CINCINNATI -- Actor Tom Hanks and two show business friends
turned a rain delay into an event Wednesday.

Hanks, director Ron Howard and comedian Dennis Miller made Great
American Ball Park their third stop on their hush-hush ballparks
tour. A two-hour rain delay during the Reds-New York Mets game
provided a chance to snap photos with fans and offer their opinions
of the game.

The trio sat behind a table in an interview room behind the
press box during the rain delay, cracking jokes and recounting
their boyhood baseball memories for the media. They'd been to
Baltimore -- Hanks led the crowd in spelling O-R-I-O-L-E-S during
the seventh-inning stretch -- and to Pittsburgh before arriving in
Cincinnati.

Hanks, a star of "The Da Vinci Code" that Howard directed,
decided to visit seven ballparks as a birthday present to himself.

"I turned 50 10 days ago." Hanks said. "This is the dream you
have all the way back."

The trio arrived without fanfare, and wouldn't say where they
were going next. Hanks said they've shortened the trip to fewer
than seven ballparks, but didn't provide more information.

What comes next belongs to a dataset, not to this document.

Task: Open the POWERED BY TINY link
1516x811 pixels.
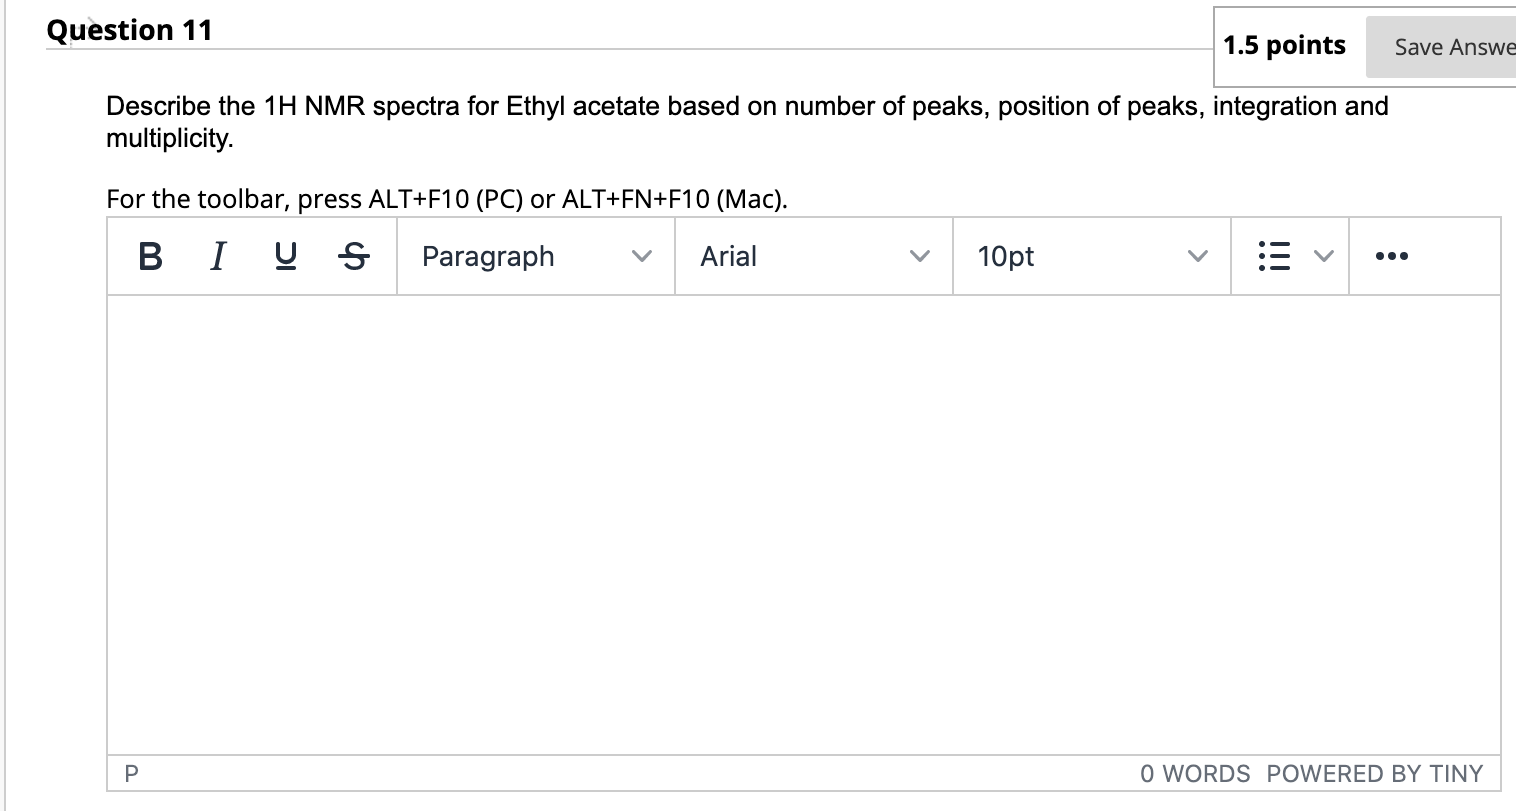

"Tom is so influential that he's arranged a St. Louis Browns
game," Miller joked, referring to the defunct team.

Hanks sold peanuts and soft drinks at Oakland's ballpark as a
youth, and the Athletics remain his favorite team. Howard is a Los
Angeles Dodgers fan, while Miller prefers the Pirates.

All three suggested that former Reds player/manager Pete Rose
should be in baseball's Hall of Fame. The career hits leader
accepted a lifetime ban for gambling in 1989, and has admitted to
betting on baseball.

"Until they at least make him eligible, it's not complete,"
Howard said.

Asked what baseball should have done to settle the Rose scandal,
Miller said, "They should let Ray Fosse crash into his
blindside." Rose bowled over the former Cleveland catcher at home
plate to score the winning run in the 1970 All-Star game at
Riverfront Stadium.

Hanks recalled Rose's quote about how he would have run through
fire in a gasoline suit to play baseball.

"Unfortunately," Miller interrupted, "he would have bet
whether he made it through or not."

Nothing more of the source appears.